そして2014年7月に飛行機が落ちて、あっという間にロシアのせいとなり、プーチンが飛行機落としたの大騒ぎとなり、異常なアンチロシアのプロパガンダが欧州を席巻し、今に続いている。

ここから、欧州とロシアの本格的な制裁スキームが成立して、EUは既にまた1年対ロ制裁を延長することを2週間ぐらい前に決定していた。それに対してもちろんロシアも同じ措置を取る。

この間の、イギリスのスクリパル親子事件でも、まったくの言いがかりをつけて、結果的にロシアに制裁を課すという仕組み。証拠もくそもない。

誰がやったか、イスラエルか米中央軍か、成功したか失敗したかはあんまり関係ないと思う。なんだっていいんですよ、相手を悪魔化できて制裁かけて、あたかも自分たちが正しいことをやっているような構図が作れれば。そのために主流マスコミは存在するんだし。

 

■ ユーラシア統合阻止

で、じゃあ、アメリカは一体何をやっているのか?

そらやっぱ、ユーラシア統合阻止なんじゃなかろうか? 結局のところ2010年ぐらいからず~っとテーマは一緒なのでは? アラブの春からこっちずっとという感じ。

## データ抜粋
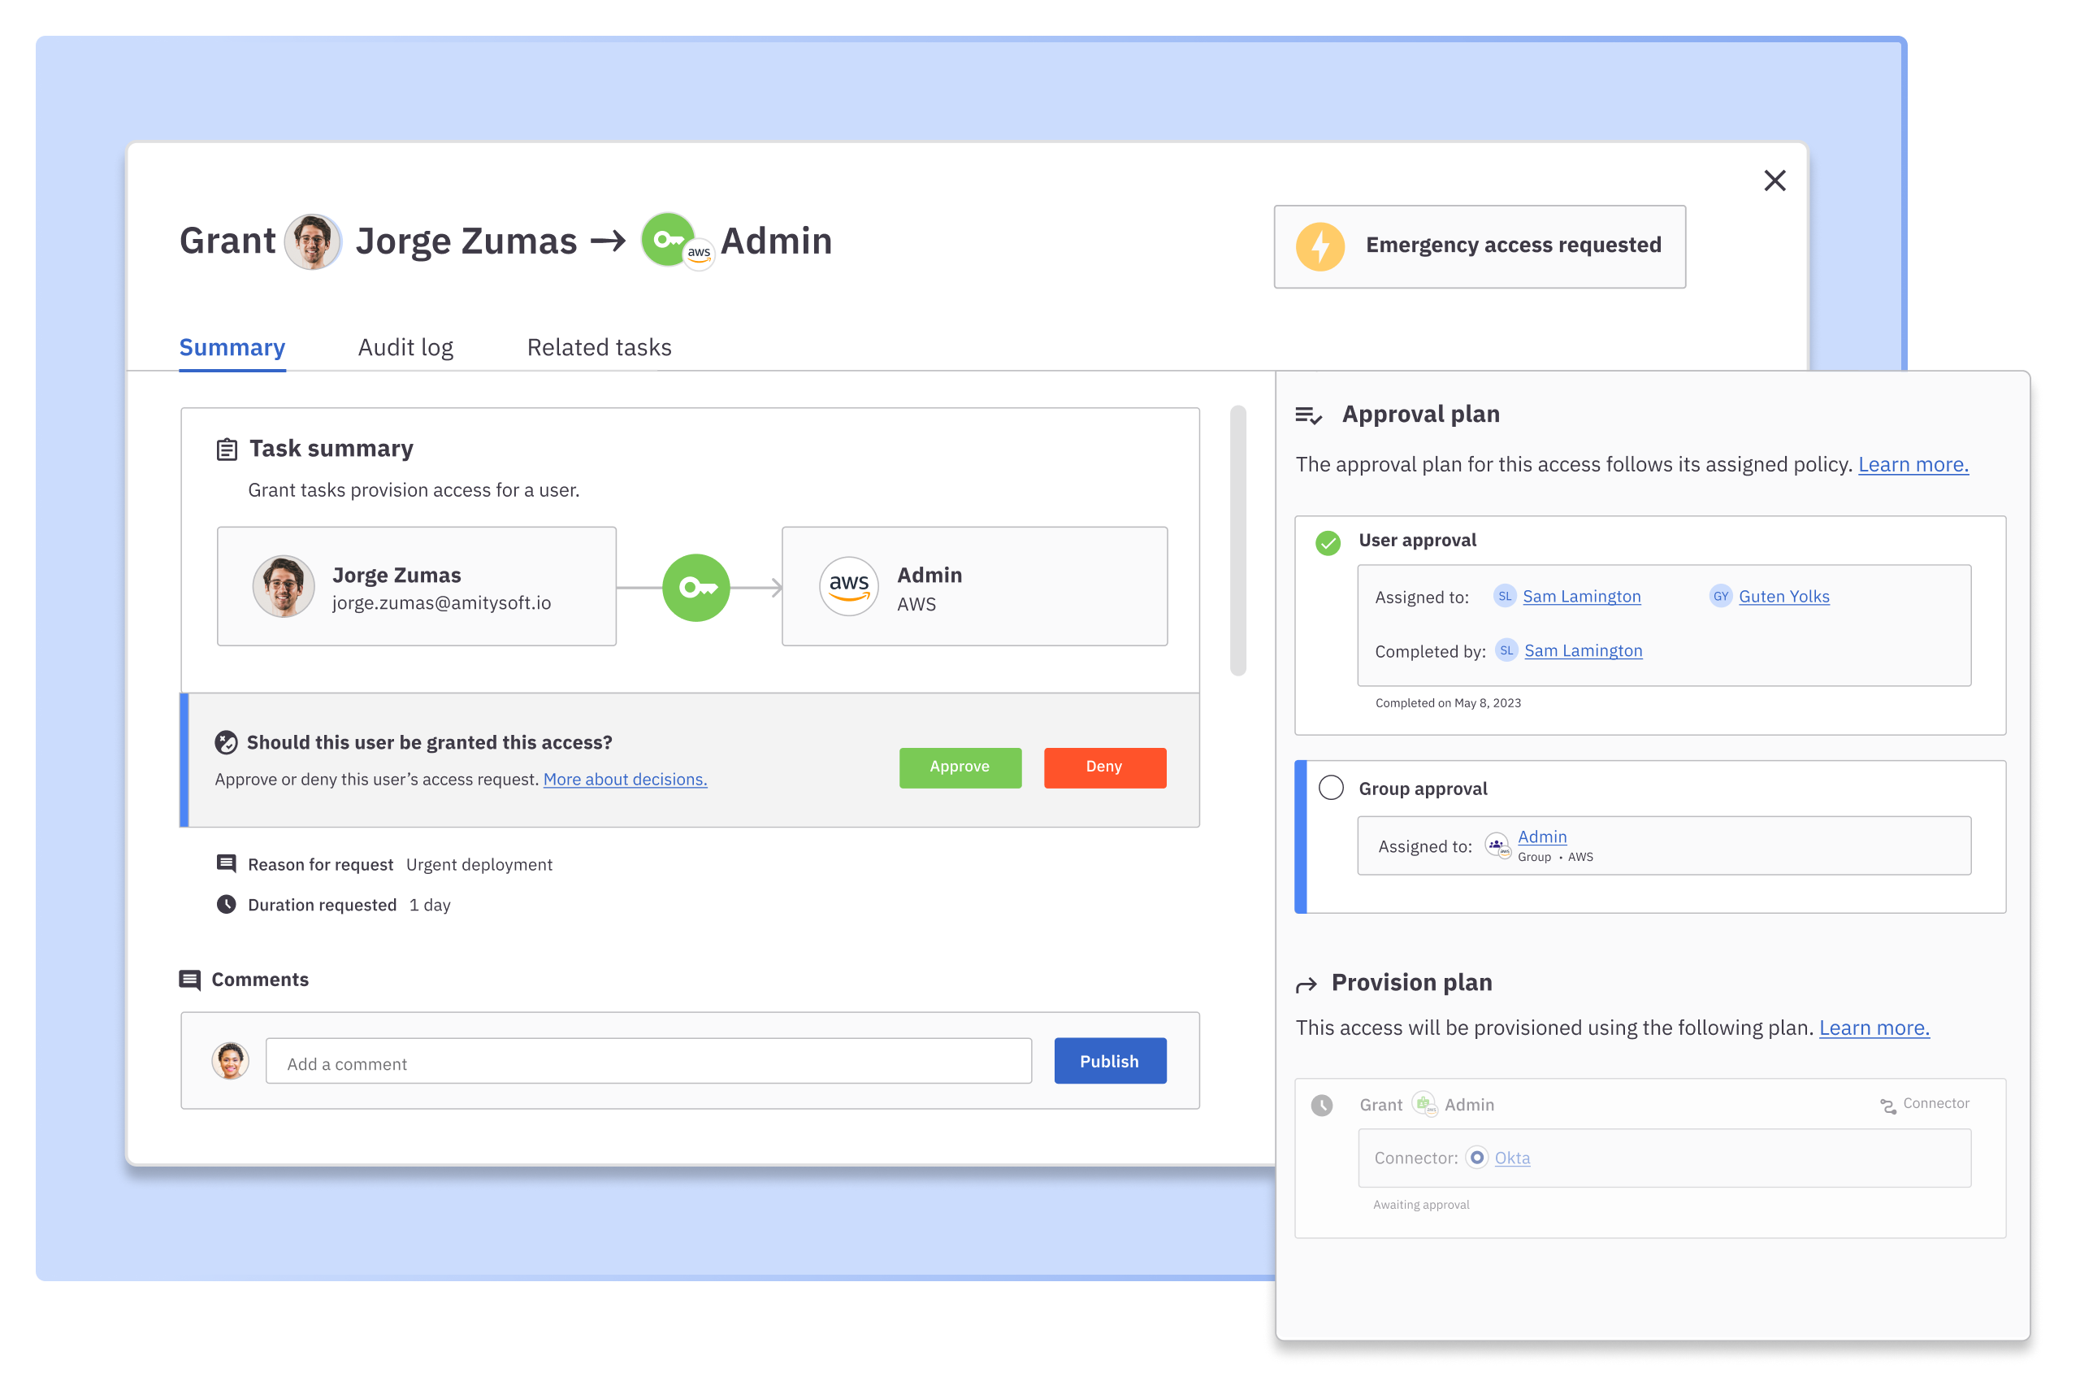Screen dimensions: 2080x1382
Task: Close the grant dialog with X
Action: (1774, 181)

## 課題内容
対ロシア制裁をめぐる文章のうち、「誰がやったか、イスラエルか米」と「で、じゃあ、アメリカは一体何をやっているのか?」の間の部分を、両端の語句も含めて一字一句違えずに書き写してください。

## 本課題の解答
誰がやったか、イスラエルか米中央軍か、成功したか失敗したかはあんまり関係ないと思う。なんだっていいんですよ、相手を悪魔化できて制裁かけて、あたかも自分たちが正しいことをやっているような構図が作れれば。そのために主流マスコミは存在するんだし。

 

■ ユーラシア統合阻止

で、じゃあ、アメリカは一体何をやっているのか?